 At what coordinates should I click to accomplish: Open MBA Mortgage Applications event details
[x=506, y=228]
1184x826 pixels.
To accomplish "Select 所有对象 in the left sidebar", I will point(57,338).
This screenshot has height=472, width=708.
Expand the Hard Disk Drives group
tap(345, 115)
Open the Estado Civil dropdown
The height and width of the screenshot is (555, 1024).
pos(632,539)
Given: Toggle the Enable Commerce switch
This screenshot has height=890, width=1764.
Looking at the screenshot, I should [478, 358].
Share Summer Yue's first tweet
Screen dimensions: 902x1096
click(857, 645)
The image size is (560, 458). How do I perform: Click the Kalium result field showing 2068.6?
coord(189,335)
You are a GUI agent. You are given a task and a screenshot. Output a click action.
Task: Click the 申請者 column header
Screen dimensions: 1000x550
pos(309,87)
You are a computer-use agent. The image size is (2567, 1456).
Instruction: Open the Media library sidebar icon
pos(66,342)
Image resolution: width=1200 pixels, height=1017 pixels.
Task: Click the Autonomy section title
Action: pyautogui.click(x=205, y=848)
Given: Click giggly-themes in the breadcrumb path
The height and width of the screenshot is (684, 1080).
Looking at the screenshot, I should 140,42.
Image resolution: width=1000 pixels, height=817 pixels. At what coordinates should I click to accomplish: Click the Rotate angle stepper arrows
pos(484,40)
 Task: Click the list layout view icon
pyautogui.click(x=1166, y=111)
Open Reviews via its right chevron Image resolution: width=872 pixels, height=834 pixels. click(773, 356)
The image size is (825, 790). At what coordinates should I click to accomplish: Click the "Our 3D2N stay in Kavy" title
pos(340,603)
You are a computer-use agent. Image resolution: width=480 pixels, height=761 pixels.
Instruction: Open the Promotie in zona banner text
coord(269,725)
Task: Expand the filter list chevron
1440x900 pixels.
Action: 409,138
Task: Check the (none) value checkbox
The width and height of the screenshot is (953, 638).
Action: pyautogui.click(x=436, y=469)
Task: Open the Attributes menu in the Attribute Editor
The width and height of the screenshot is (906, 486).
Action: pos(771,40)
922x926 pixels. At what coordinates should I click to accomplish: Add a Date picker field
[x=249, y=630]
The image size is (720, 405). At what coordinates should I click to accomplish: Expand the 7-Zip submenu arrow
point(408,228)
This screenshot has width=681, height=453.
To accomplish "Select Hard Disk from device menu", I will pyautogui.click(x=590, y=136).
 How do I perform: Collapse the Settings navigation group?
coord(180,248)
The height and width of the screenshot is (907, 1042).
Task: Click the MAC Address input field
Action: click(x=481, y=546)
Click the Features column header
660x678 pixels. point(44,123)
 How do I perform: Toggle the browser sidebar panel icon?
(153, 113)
-------------------------
## GIVEN EXERCISE:
Convert every line of the material above into a Markdown table with the columns Row and Line. Put the row number in Row and the line in Line, and leave out blank lines.

## SOLUTION TO THE PROBLEM:
| Row | Line |
|---|---|
| 1 |  At what coordinates should I click to accomplish: Open MBA Mortgage Applications event details |
| 2 | [x=506, y=228] |
| 3 | 1184x826 pixels. |
| 4 | To accomplish "Select 所有对象 in the left sidebar", I will point(57,338). |
| 5 | This screenshot has height=472, width=708. |
| 6 | Expand the Hard Disk Drives group |
| 7 | tap(345, 115) |
| 8 | Open the Estado Civil dropdown |
| 9 | The height and width of the screenshot is (555, 1024). |
| 10 | pos(632,539) |
| 11 | Given: Toggle the Enable Commerce switch |
| 12 | This screenshot has height=890, width=1764. |
| 13 | Looking at the screenshot, I should [478, 358]. |
| 14 | Share Summer Yue's first tweet |
| 15 | Screen dimensions: 902x1096 |
| 16 | click(857, 645) |
| 17 | The image size is (560, 458). How do I perform: Click the Kalium result field showing 2068.6? |
| 18 | coord(189,335) |
| 19 | You are a GUI agent. You are given a task and a screenshot. Output a click action. |
| 20 | Task: Click the 申請者 column header |
| 21 | Screen dimensions: 1000x550 |
| 22 | pos(309,87) |
| 23 | You are a computer-use agent. The image size is (2567, 1456). |
| 24 | Instruction: Open the Media library sidebar icon |
| 25 | pos(66,342) |
| 26 | Image resolution: width=1200 pixels, height=1017 pixels. |
| 27 | Task: Click the Autonomy section title |
| 28 | Action: pyautogui.click(x=205, y=848) |
| 29 | Given: Click giggly-themes in the breadcrumb path |
| 30 | The height and width of the screenshot is (684, 1080). |
| 31 | Looking at the screenshot, I should 140,42. |
| 32 | Image resolution: width=1000 pixels, height=817 pixels. At what coordinates should I click to accomplish: Click the Rotate angle stepper arrows |
| 33 | pos(484,40) |
| 34 |  Task: Click the list layout view icon |
| 35 | pyautogui.click(x=1166, y=111) |
| 36 | Open Reviews via its right chevron Image resolution: width=872 pixels, height=834 pixels. click(773, 356) |
| 37 | The image size is (825, 790). At what coordinates should I click to accomplish: Click the "Our 3D2N stay in Kavy" title |
| 38 | pos(340,603) |
| 39 | You are a computer-use agent. Image resolution: width=480 pixels, height=761 pixels. |
| 40 | Instruction: Open the Promotie in zona banner text |
| 41 | coord(269,725) |
| 42 | Task: Expand the filter list chevron |
| 43 | 1440x900 pixels. |
| 44 | Action: 409,138 |
| 45 | Task: Check the (none) value checkbox |
| 46 | The width and height of the screenshot is (953, 638). |
| 47 | Action: pyautogui.click(x=436, y=469) |
| 48 | Task: Open the Attributes menu in the Attribute Editor |
| 49 | The width and height of the screenshot is (906, 486). |
| 50 | Action: pos(771,40) |
| 51 | 922x926 pixels. At what coordinates should I click to accomplish: Add a Date picker field |
| 52 | [x=249, y=630] |
| 53 | The image size is (720, 405). At what coordinates should I click to accomplish: Expand the 7-Zip submenu arrow |
| 54 | point(408,228) |
| 55 | This screenshot has width=681, height=453. |
| 56 | To accomplish "Select Hard Disk from device menu", I will pyautogui.click(x=590, y=136). |
| 57 |  How do I perform: Collapse the Settings navigation group? |
| 58 | coord(180,248) |
| 59 | The height and width of the screenshot is (907, 1042). |
| 60 | Task: Click the MAC Address input field |
| 61 | Action: click(x=481, y=546) |
| 62 | Click the Features column header |
| 63 | 660x678 pixels. point(44,123) |
| 64 |  How do I perform: Toggle the browser sidebar panel icon? |
| 65 | (153, 113) |